**WHAT YOU WILL DO:** Reproduce, character for character, the entries from their opening line through the line with "Tap the blacked-out avatar of first commenter".

**SUPPLIED DATA:**

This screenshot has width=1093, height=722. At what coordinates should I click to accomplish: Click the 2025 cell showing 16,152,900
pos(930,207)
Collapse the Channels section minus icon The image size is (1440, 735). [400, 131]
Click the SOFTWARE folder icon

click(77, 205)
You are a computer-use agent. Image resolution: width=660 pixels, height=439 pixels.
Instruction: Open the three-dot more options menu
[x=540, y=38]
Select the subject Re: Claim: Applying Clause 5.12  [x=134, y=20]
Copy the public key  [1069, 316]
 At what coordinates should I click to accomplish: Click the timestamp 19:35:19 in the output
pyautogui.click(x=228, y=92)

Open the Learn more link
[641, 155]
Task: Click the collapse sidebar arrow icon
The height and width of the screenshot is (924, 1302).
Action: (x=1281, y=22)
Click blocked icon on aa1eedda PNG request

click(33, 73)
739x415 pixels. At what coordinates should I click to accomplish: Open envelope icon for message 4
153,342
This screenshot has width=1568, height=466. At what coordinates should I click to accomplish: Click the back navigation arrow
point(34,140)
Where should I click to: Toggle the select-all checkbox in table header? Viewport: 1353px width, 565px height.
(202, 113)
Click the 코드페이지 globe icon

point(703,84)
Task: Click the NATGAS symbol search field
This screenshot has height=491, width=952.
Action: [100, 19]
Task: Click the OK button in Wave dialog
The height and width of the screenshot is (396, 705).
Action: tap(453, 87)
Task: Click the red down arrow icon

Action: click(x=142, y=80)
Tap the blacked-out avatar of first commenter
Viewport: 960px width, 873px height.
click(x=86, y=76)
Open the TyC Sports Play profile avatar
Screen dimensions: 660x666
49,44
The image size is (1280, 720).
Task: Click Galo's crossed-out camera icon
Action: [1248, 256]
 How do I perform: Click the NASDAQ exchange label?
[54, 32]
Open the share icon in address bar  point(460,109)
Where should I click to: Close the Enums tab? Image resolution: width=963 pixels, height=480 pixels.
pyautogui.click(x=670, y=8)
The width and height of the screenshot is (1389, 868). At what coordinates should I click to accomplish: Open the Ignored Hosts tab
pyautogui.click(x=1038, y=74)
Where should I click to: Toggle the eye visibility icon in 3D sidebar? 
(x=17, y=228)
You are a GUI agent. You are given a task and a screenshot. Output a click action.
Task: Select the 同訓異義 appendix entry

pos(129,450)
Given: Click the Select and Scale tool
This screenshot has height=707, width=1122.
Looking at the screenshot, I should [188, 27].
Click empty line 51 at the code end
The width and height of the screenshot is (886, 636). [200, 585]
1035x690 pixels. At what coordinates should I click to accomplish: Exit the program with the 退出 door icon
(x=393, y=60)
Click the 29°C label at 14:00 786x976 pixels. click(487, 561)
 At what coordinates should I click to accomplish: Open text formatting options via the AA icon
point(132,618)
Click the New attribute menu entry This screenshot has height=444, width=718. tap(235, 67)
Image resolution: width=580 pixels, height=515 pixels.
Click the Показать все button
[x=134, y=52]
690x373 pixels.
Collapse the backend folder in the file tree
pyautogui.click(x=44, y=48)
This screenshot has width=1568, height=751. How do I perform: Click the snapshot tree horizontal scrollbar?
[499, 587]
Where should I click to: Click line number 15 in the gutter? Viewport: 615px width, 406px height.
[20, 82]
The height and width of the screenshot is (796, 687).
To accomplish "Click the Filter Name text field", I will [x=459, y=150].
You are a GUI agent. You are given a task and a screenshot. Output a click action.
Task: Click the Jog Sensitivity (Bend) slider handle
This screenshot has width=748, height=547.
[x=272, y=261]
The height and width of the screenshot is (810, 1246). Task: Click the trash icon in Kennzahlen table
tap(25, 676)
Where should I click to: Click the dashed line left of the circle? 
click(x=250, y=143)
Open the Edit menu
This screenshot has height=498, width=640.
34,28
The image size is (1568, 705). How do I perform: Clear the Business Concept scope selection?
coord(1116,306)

**OUTPUT BELOW:**
This screenshot has width=1093, height=722. At what coordinates should I click to accomplish: Click the 2025 cell showing 16,152,900
pos(930,207)
Collapse the Channels section minus icon The image size is (1440, 735). [400, 131]
Click the SOFTWARE folder icon

click(77, 205)
You are a computer-use agent. Image resolution: width=660 pixels, height=439 pixels.
Instruction: Open the three-dot more options menu
[x=540, y=38]
Select the subject Re: Claim: Applying Clause 5.12  [x=134, y=20]
Copy the public key  [1069, 316]
 At what coordinates should I click to accomplish: Click the timestamp 19:35:19 in the output
pyautogui.click(x=228, y=92)

Open the Learn more link
[641, 155]
Task: Click the collapse sidebar arrow icon
The height and width of the screenshot is (924, 1302).
Action: (x=1281, y=22)
Click blocked icon on aa1eedda PNG request

click(33, 73)
739x415 pixels. At what coordinates should I click to accomplish: Open envelope icon for message 4
153,342
This screenshot has width=1568, height=466. At what coordinates should I click to accomplish: Click the back navigation arrow
point(34,140)
Where should I click to: Toggle the select-all checkbox in table header? Viewport: 1353px width, 565px height.
(202, 113)
Click the 코드페이지 globe icon

point(703,84)
Task: Click the NATGAS symbol search field
This screenshot has height=491, width=952.
Action: [100, 19]
Task: Click the OK button in Wave dialog
The height and width of the screenshot is (396, 705).
Action: tap(453, 87)
Task: Click the red down arrow icon

Action: click(x=142, y=80)
Tap the blacked-out avatar of first commenter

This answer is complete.